2) HS—GC—MS检测:样品捣碎后过1号筛,精密称定0.5 g,置20 mL顶空进样瓶中,压盖密封。
自动顶空进样器条件:顶空平衡温度80℃,传输线温度110℃,进样针温度120℃,平衡时间20 min,气相循环时间50 min。
色谱条件:AB—5色谱柱(250 μm×30 m,0.25 μm),进样口温度230℃;分流进样,分流比5 ∶ 1;升温程序:初始温度50℃,保留3 min,以6℃ /min升至100℃,保留2 min,以6℃ /min升至140℃,保留2 min,以4℃ /min升至185℃,保留3 min,以30℃ /min升至230℃,保留2 min。

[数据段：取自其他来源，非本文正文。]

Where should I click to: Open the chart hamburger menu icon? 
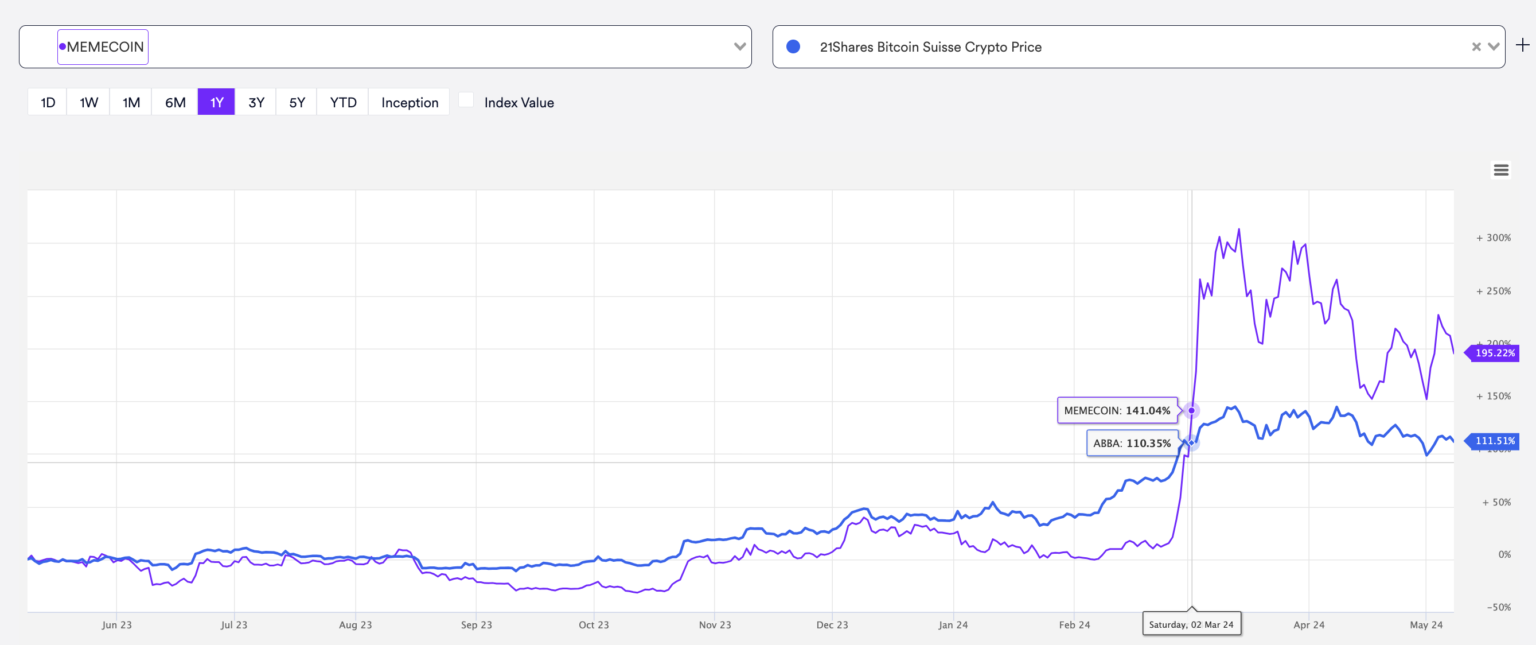tap(1500, 170)
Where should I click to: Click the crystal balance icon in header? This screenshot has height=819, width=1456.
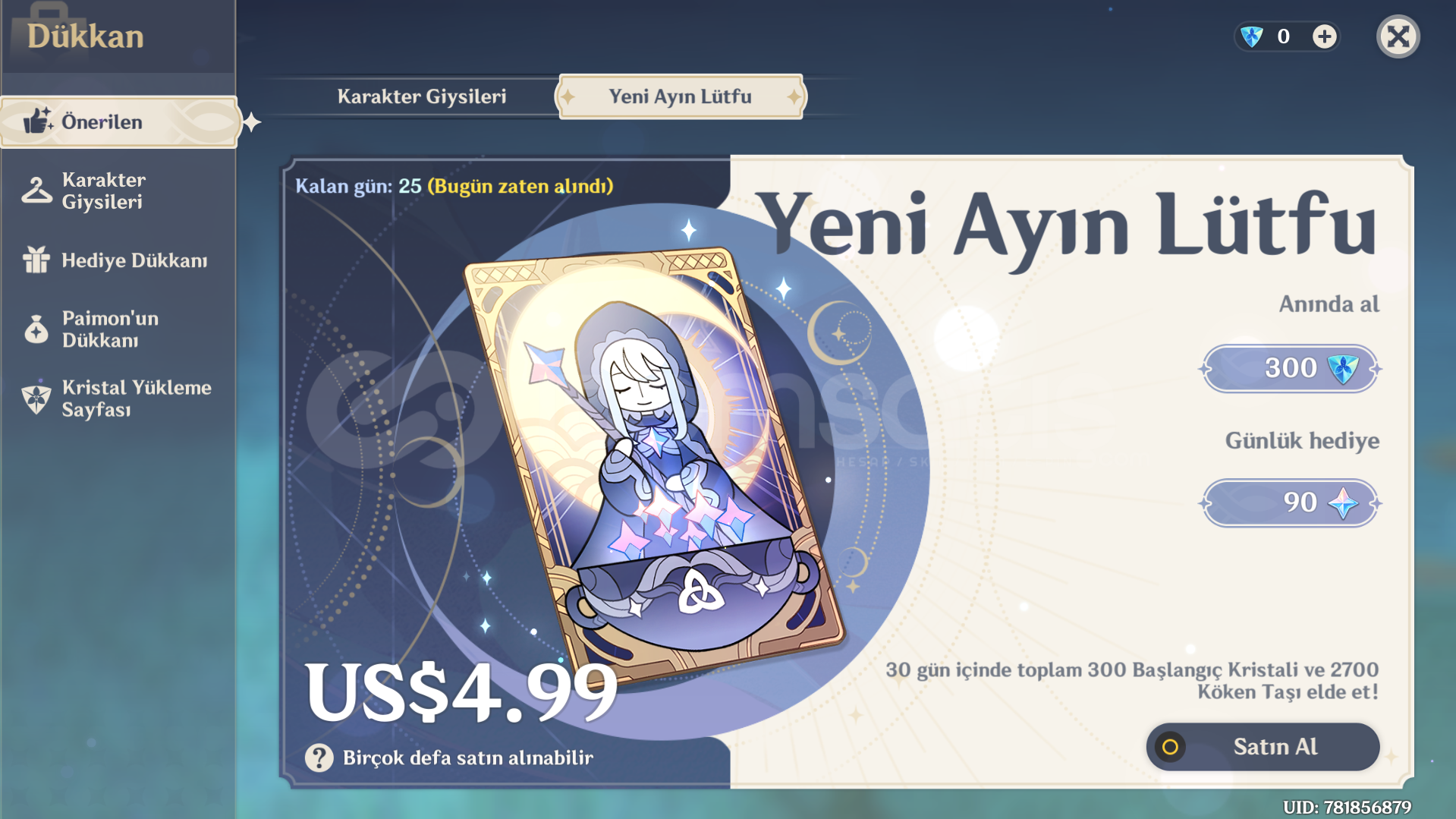point(1252,36)

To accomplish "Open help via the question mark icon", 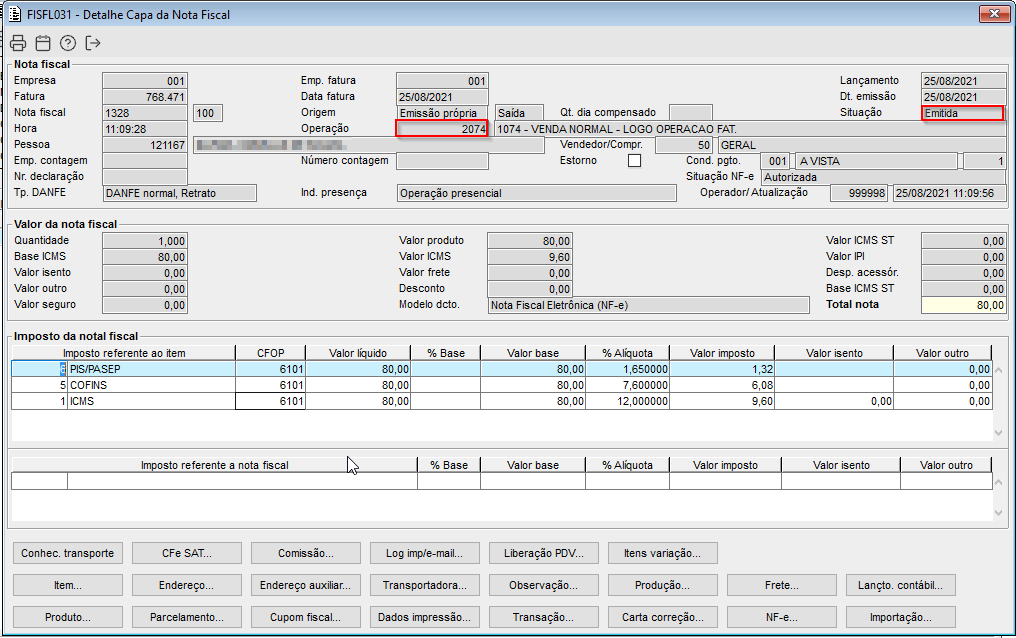I will point(68,43).
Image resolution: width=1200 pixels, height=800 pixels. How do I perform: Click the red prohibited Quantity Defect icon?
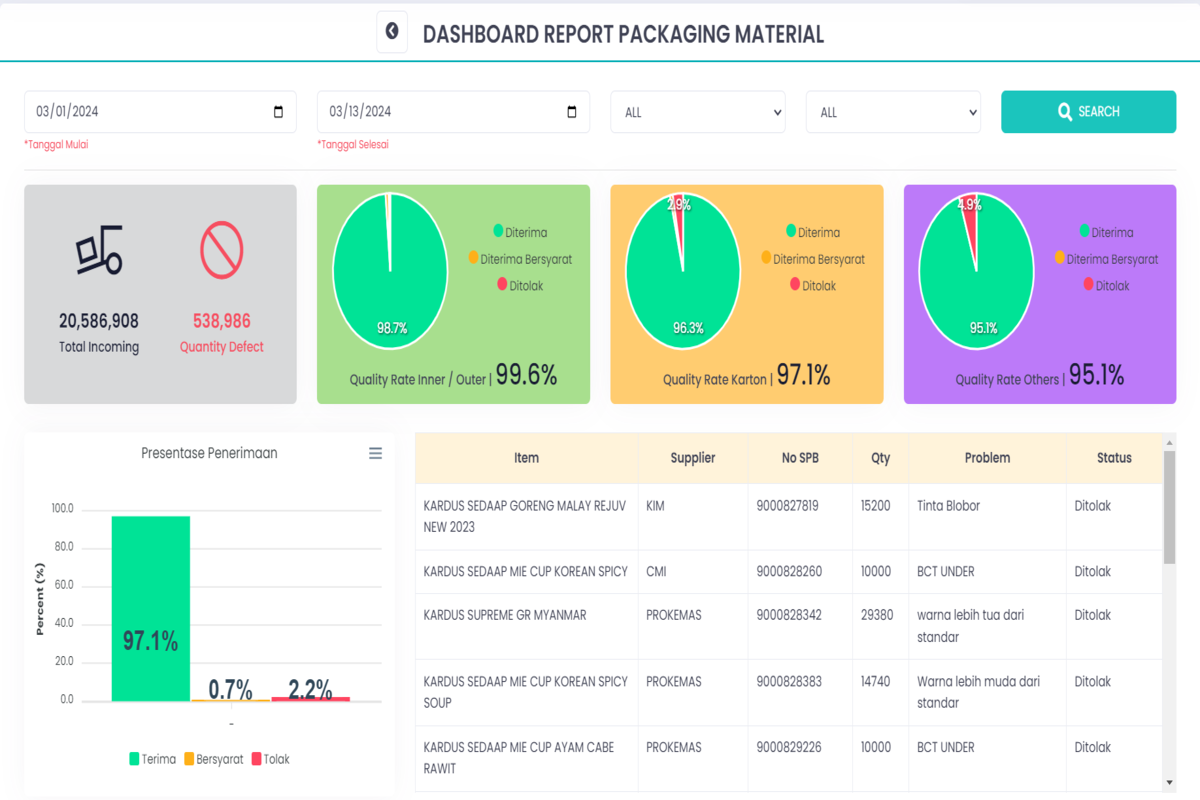pyautogui.click(x=222, y=250)
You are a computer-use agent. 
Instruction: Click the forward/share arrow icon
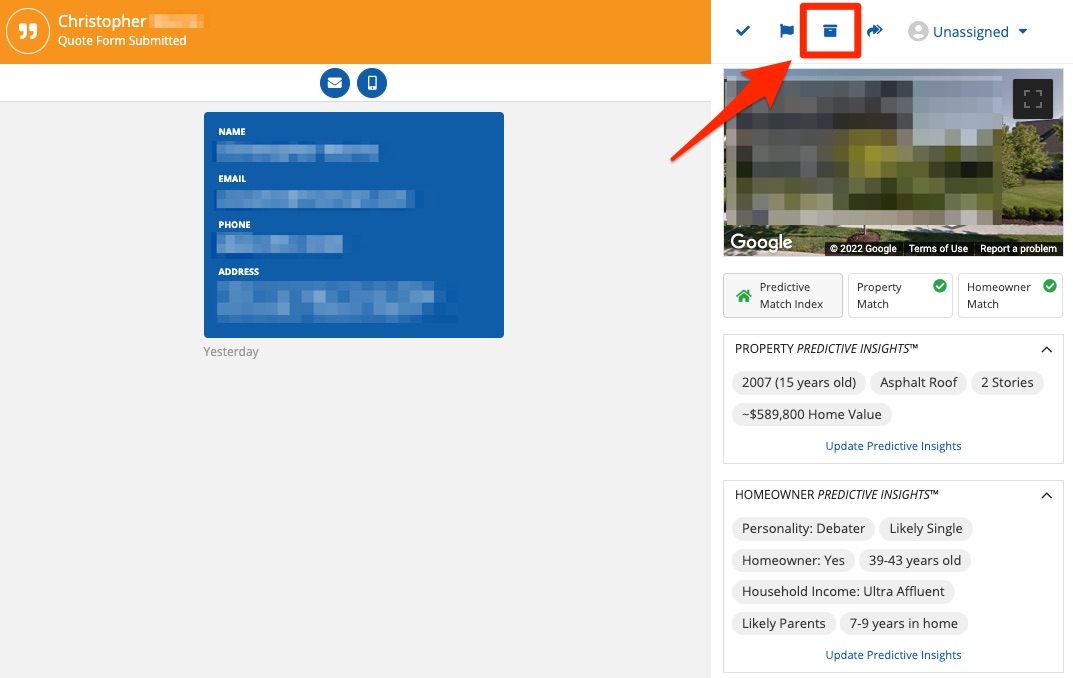click(x=875, y=32)

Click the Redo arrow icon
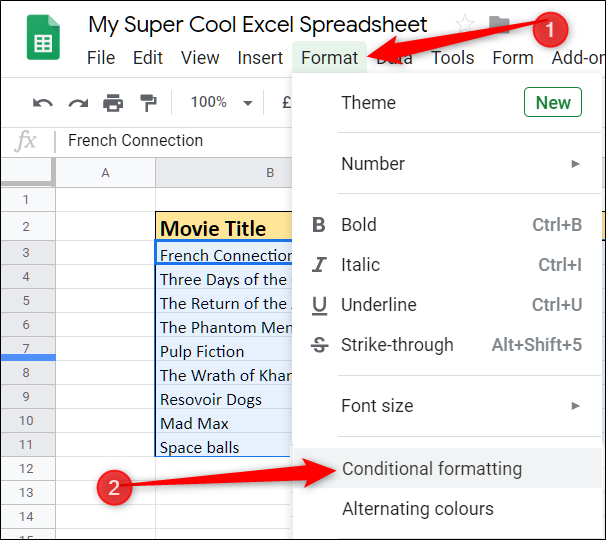[78, 102]
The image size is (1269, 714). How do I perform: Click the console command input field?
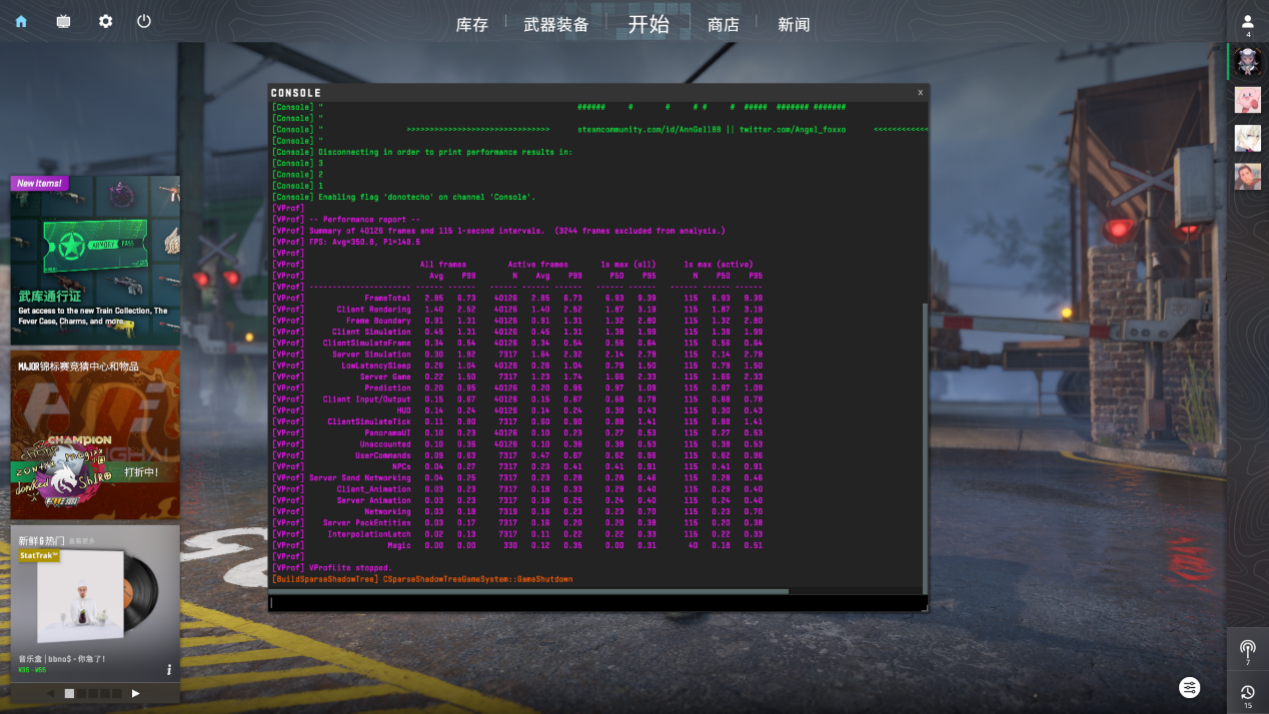(596, 603)
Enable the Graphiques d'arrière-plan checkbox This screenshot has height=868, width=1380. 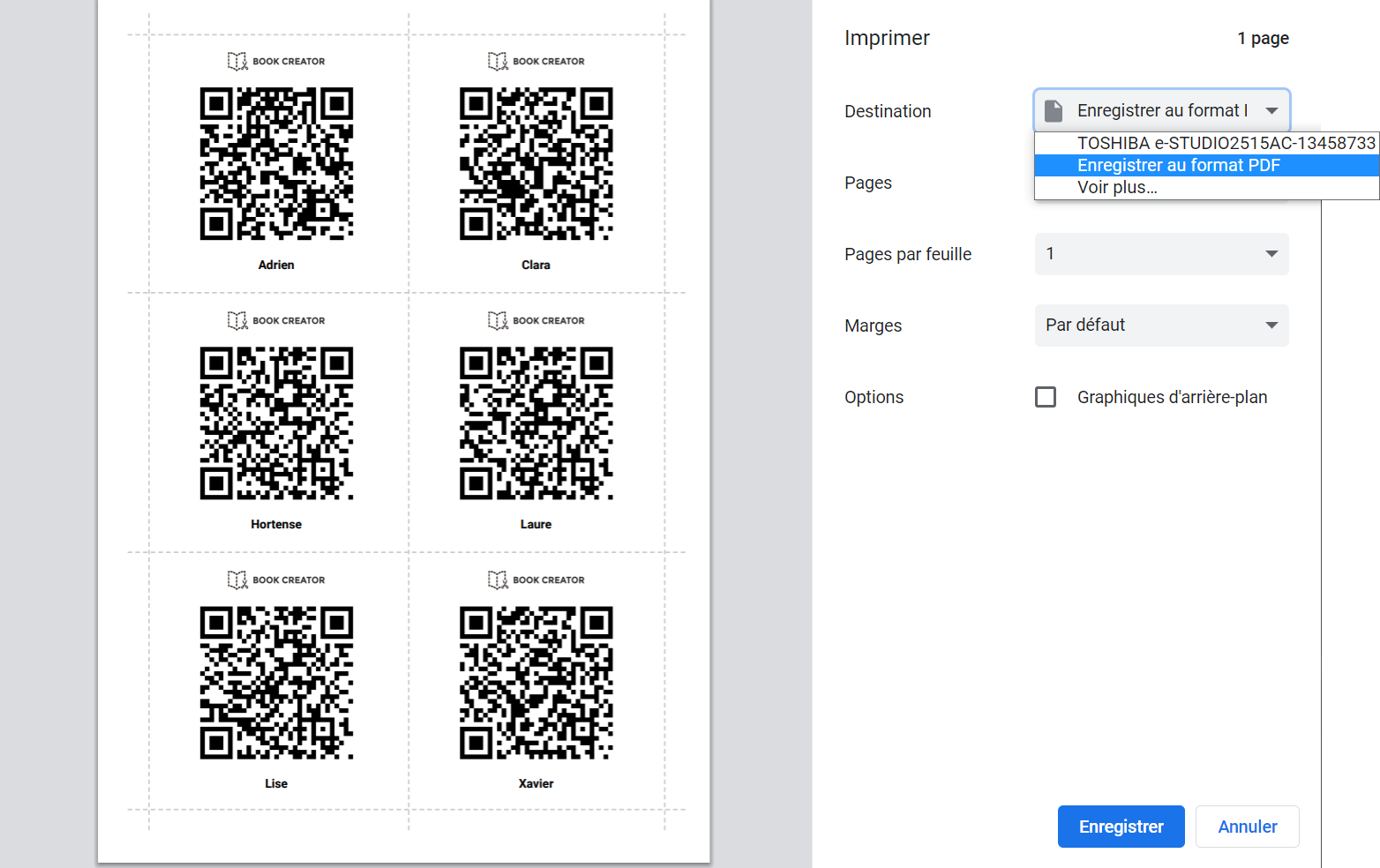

质谱条件:电离模式,电子轰击离子源70 eV,离子源温度280℃,传输线温度280℃,质量扫描范围35~500 m/z。
3)数据处理:针对本研究中传感器挥发性化合物的两向数据,采用双标图分析可以对试验结果的相关性进行直观比较。根据I—Nose型电子鼻检测砂仁样品的响应信号图谱可知,响应值从零开始逐渐增大,增大到一定值后趋于稳定。因此,选取各传感器的稳定值为特征值,进行主成分分析(PCA)。HS—GC—MS检测时化合物的鉴定采用NIST数据库检索(匹配度要求达到90%以上)和参考相关文献,定量采用峰面积归一化法。相同产地砂仁药材的各化合物相对含量以 x ± s 表示,对共有成分的相对含量进行Duncan’s multiple range test分析,挑选具有显著性差异成分,SPSS 22.0软件处理。对挑选出的不同产地砂仁样品的共有成分及独有成分(共46个)的含量分别进行主成分分析。46个化合物的相对质量分数和14根传感器的特征值作偏最小二乘分析(PLS)。双标图用来图解PCA和PLS两向数据表所得出的结果,用Unscrambler Software 10.3分析完成。
(3)结果:运用电子鼻和自动顶空—气质联用技术分别从整体香气轮廓和具体香气组分两方面检测不同产地砂仁药材的香气成分。根据电子鼻分析的PCA图可知,国内和国外的砂仁样品分别分布在图的两侧,距离远,表明其样品间的气味特征存在明显差异;缅甸和越南进口的砂仁样品的数据点分布区域比较集中,说明其气味特征表现出良好的一致性。广东和云南砂仁样品的数据点虽在同一区域,但分布得比较散,这可能与所选砂仁药材的加工方式(自然晾干或柴火烘干)不同有关。根据传感器的特性,提示砂仁样品中萜烯类、酯类和醇类成分可能是刺激传感器s14和s8/s6/s3的主要香气物质。利用HS—GC—MS对香气成分作进一步研究,鉴别得到70种挥发性成分,并对其种类和相对质量分数进行统计分析得出萜烯类、酯类和醇类是区分不同产地砂仁药材的主要成分。HS—GC—MS与电子鼻的PCA结果相一致。本研究表明电子鼻技术对不同产地的砂仁样品气味进行了良好的识别,采用自动顶空进样GC—MS技术得到砂仁气味电子鼻响应的物质基础,为中药产生气味的物质基础与传感器反应机制提供了进一步的实验依据。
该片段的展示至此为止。